Records for processing: Begin

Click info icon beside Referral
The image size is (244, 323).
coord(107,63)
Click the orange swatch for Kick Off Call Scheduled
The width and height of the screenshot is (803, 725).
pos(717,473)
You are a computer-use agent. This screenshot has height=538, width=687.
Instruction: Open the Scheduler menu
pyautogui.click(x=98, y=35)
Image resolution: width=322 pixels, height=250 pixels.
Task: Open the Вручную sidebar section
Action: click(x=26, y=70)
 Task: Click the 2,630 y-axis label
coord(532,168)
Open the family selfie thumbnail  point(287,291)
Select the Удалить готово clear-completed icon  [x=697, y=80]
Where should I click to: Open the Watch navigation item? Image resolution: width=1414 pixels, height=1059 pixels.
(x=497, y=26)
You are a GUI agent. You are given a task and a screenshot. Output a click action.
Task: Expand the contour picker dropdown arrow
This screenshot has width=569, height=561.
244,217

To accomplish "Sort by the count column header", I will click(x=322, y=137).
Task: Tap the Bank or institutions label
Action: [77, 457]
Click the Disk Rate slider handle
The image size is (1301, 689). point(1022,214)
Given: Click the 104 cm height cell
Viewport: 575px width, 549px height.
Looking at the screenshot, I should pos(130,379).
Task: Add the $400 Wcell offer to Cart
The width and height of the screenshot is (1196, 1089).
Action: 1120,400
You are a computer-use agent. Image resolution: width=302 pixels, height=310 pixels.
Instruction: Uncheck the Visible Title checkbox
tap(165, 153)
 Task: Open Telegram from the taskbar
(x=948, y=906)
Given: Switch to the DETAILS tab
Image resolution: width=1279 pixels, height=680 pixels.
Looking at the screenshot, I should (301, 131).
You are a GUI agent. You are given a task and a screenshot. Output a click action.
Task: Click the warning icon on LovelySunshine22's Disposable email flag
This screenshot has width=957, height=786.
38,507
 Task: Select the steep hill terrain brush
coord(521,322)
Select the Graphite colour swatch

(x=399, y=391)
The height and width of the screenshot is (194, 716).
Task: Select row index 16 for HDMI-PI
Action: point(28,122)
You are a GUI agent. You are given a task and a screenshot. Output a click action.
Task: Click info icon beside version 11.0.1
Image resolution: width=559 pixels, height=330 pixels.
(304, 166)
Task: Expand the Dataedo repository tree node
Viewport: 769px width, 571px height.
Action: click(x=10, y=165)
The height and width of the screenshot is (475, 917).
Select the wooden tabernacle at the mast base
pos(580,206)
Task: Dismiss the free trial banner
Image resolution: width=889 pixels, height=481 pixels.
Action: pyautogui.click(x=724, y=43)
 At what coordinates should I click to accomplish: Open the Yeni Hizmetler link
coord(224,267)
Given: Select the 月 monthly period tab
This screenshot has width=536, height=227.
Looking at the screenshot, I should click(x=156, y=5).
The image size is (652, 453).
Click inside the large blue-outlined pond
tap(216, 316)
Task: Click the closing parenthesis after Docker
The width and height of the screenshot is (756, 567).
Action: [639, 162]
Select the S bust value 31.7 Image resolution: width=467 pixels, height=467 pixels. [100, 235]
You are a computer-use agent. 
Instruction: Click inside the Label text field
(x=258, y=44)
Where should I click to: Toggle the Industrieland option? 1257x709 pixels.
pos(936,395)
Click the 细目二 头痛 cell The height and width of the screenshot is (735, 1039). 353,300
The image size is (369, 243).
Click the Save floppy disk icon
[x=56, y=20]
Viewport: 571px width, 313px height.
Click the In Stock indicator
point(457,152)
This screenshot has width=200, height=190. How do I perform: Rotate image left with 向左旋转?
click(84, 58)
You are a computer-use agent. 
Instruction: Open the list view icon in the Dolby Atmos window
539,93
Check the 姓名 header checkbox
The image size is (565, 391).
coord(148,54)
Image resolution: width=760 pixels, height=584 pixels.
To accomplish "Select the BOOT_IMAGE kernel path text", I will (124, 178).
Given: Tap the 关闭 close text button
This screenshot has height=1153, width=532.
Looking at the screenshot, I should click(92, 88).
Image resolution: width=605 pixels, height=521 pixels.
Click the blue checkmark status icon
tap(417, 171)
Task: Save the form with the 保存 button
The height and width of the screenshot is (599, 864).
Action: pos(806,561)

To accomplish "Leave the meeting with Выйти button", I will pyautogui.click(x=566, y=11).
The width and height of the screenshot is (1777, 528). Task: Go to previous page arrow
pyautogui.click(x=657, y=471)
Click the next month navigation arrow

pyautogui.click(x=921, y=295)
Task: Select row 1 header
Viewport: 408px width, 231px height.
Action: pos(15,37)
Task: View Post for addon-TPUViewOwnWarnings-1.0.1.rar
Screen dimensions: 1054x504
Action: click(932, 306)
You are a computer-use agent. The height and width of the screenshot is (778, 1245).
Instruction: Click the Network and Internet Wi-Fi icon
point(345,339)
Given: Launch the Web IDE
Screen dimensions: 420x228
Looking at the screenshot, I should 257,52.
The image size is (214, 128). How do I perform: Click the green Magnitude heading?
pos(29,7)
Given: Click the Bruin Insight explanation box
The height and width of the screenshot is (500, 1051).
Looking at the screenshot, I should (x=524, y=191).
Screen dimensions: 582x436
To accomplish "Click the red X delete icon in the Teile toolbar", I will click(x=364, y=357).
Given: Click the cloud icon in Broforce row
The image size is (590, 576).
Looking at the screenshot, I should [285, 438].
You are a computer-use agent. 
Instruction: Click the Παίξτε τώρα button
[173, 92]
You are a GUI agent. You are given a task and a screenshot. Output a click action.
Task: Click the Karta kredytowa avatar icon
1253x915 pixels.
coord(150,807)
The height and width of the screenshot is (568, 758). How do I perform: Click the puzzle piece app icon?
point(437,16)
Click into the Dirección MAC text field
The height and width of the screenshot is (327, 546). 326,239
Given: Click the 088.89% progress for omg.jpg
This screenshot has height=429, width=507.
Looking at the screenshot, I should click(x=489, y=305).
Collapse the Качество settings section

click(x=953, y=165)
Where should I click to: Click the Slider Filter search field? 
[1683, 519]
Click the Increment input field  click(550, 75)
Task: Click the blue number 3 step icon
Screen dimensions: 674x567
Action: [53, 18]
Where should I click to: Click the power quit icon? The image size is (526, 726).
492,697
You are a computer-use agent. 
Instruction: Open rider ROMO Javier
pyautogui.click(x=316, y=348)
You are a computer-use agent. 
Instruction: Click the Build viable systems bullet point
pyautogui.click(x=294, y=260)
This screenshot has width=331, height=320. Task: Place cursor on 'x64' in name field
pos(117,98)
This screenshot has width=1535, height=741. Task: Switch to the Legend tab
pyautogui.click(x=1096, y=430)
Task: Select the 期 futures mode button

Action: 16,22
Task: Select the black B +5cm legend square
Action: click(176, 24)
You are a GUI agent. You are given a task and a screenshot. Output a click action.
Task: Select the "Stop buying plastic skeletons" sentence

Records for processing: End

Directions for this task: Your task is to retype the data exactly, with no line missing.

Answer area:
Click info icon beside Referral
The image size is (244, 323).
coord(107,63)
Click the orange swatch for Kick Off Call Scheduled
The width and height of the screenshot is (803, 725).
pos(717,473)
You are a computer-use agent. This screenshot has height=538, width=687.
Instruction: Open the Scheduler menu
pyautogui.click(x=98, y=35)
Image resolution: width=322 pixels, height=250 pixels.
Task: Open the Вручную sidebar section
Action: click(x=26, y=70)
 Task: Click the 2,630 y-axis label
coord(532,168)
Open the family selfie thumbnail  point(287,291)
Select the Удалить готово clear-completed icon  [x=697, y=80]
Where should I click to: Open the Watch navigation item? Image resolution: width=1414 pixels, height=1059 pixels.
(x=497, y=26)
You are a GUI agent. You are given a task and a screenshot. Output a click action.
Task: Expand the contour picker dropdown arrow
This screenshot has width=569, height=561.
244,217

To accomplish "Sort by the count column header", I will click(x=322, y=137).
Task: Tap the Bank or institutions label
Action: [77, 457]
Click the Disk Rate slider handle
The image size is (1301, 689). point(1022,214)
Given: Click the 104 cm height cell
Viewport: 575px width, 549px height.
Looking at the screenshot, I should pos(130,379).
Task: Add the $400 Wcell offer to Cart
The width and height of the screenshot is (1196, 1089).
Action: 1120,400
You are a computer-use agent. Image resolution: width=302 pixels, height=310 pixels.
Instruction: Uncheck the Visible Title checkbox
tap(165, 153)
 Task: Open Telegram from the taskbar
(x=948, y=906)
Given: Switch to the DETAILS tab
Image resolution: width=1279 pixels, height=680 pixels.
Looking at the screenshot, I should (301, 131).
You are a GUI agent. You are given a task and a screenshot. Output a click action.
Task: Click the warning icon on LovelySunshine22's Disposable email flag
This screenshot has width=957, height=786.
38,507
 Task: Select the steep hill terrain brush
coord(521,322)
Select the Graphite colour swatch

(x=399, y=391)
The height and width of the screenshot is (194, 716).
Task: Select row index 16 for HDMI-PI
Action: point(28,122)
You are a GUI agent. You are given a task and a screenshot. Output a click action.
Task: Click info icon beside version 11.0.1
Image resolution: width=559 pixels, height=330 pixels.
(304, 166)
Task: Expand the Dataedo repository tree node
Viewport: 769px width, 571px height.
Action: click(x=10, y=165)
The height and width of the screenshot is (475, 917).
Select the wooden tabernacle at the mast base
pos(580,206)
Task: Dismiss the free trial banner
Image resolution: width=889 pixels, height=481 pixels.
Action: pyautogui.click(x=724, y=43)
 At what coordinates should I click to accomplish: Open the Yeni Hizmetler link
coord(224,267)
Given: Select the 月 monthly period tab
This screenshot has width=536, height=227.
Looking at the screenshot, I should click(x=156, y=5).
The image size is (652, 453).
Click inside the large blue-outlined pond
tap(216, 316)
Task: Click the closing parenthesis after Docker
The width and height of the screenshot is (756, 567).
Action: [639, 162]
Select the S bust value 31.7 Image resolution: width=467 pixels, height=467 pixels. [100, 235]
You are a computer-use agent. 
Instruction: Click inside the Label text field
(x=258, y=44)
Where should I click to: Toggle the Industrieland option? 1257x709 pixels.
pos(936,395)
Click the 细目二 头痛 cell The height and width of the screenshot is (735, 1039). 353,300
The image size is (369, 243).
Click the Save floppy disk icon
[x=56, y=20]
Viewport: 571px width, 313px height.
Click the In Stock indicator
point(457,152)
This screenshot has width=200, height=190. How do I perform: Rotate image left with 向左旋转?
click(84, 58)
You are a computer-use agent. 
Instruction: Open the list view icon in the Dolby Atmos window
539,93
Check the 姓名 header checkbox
The image size is (565, 391).
coord(148,54)
Image resolution: width=760 pixels, height=584 pixels.
To accomplish "Select the BOOT_IMAGE kernel path text", I will (124, 178).
Given: Tap the 关闭 close text button
This screenshot has height=1153, width=532.
Looking at the screenshot, I should click(92, 88).
Image resolution: width=605 pixels, height=521 pixels.
Click the blue checkmark status icon
tap(417, 171)
Task: Save the form with the 保存 button
The height and width of the screenshot is (599, 864).
Action: pos(806,561)

To accomplish "Leave the meeting with Выйти button", I will pyautogui.click(x=566, y=11).
The width and height of the screenshot is (1777, 528). Task: Go to previous page arrow
pyautogui.click(x=657, y=471)
Click the next month navigation arrow

pyautogui.click(x=921, y=295)
Task: Select row 1 header
Viewport: 408px width, 231px height.
Action: pos(15,37)
Task: View Post for addon-TPUViewOwnWarnings-1.0.1.rar
Screen dimensions: 1054x504
Action: click(932, 306)
You are a computer-use agent. The height and width of the screenshot is (778, 1245).
Instruction: Click the Network and Internet Wi-Fi icon
point(345,339)
Given: Launch the Web IDE
Screen dimensions: 420x228
Looking at the screenshot, I should 257,52.
The image size is (214, 128). How do I perform: Click the green Magnitude heading?
pos(29,7)
Given: Click the Bruin Insight explanation box
The height and width of the screenshot is (500, 1051).
Looking at the screenshot, I should (x=524, y=191).
Screen dimensions: 582x436
To accomplish "Click the red X delete icon in the Teile toolbar", I will click(x=364, y=357).
Given: Click the cloud icon in Broforce row
The image size is (590, 576).
Looking at the screenshot, I should [285, 438].
You are a computer-use agent. 
Instruction: Click the Παίξτε τώρα button
[173, 92]
You are a GUI agent. You are given a task and a screenshot. Output a click action.
Task: Click the Karta kredytowa avatar icon
1253x915 pixels.
coord(150,807)
The height and width of the screenshot is (568, 758). How do I perform: Click the puzzle piece app icon?
point(437,16)
Click into the Dirección MAC text field
The height and width of the screenshot is (327, 546). 326,239
Given: Click the 088.89% progress for omg.jpg
This screenshot has height=429, width=507.
Looking at the screenshot, I should click(x=489, y=305).
Collapse the Качество settings section

click(x=953, y=165)
Where should I click to: Click the Slider Filter search field? 
[1683, 519]
Click the Increment input field  click(550, 75)
Task: Click the blue number 3 step icon
Screen dimensions: 674x567
Action: [53, 18]
Where should I click to: Click the power quit icon? The image size is (526, 726).
492,697
You are a computer-use agent. 
Instruction: Open rider ROMO Javier
pyautogui.click(x=316, y=348)
You are a computer-use agent. 
Instruction: Click the Build viable systems bullet point
pyautogui.click(x=294, y=260)
This screenshot has width=331, height=320. Task: Place cursor on 'x64' in name field
pos(117,98)
This screenshot has width=1535, height=741. Task: Switch to the Legend tab
pyautogui.click(x=1096, y=430)
Task: Select the 期 futures mode button

Action: 16,22
Task: Select the black B +5cm legend square
Action: click(176, 24)
You are a GUI agent. You are given a task and a screenshot. Output a click action.
Task: Select the "Stop buying plastic skeletons" sentence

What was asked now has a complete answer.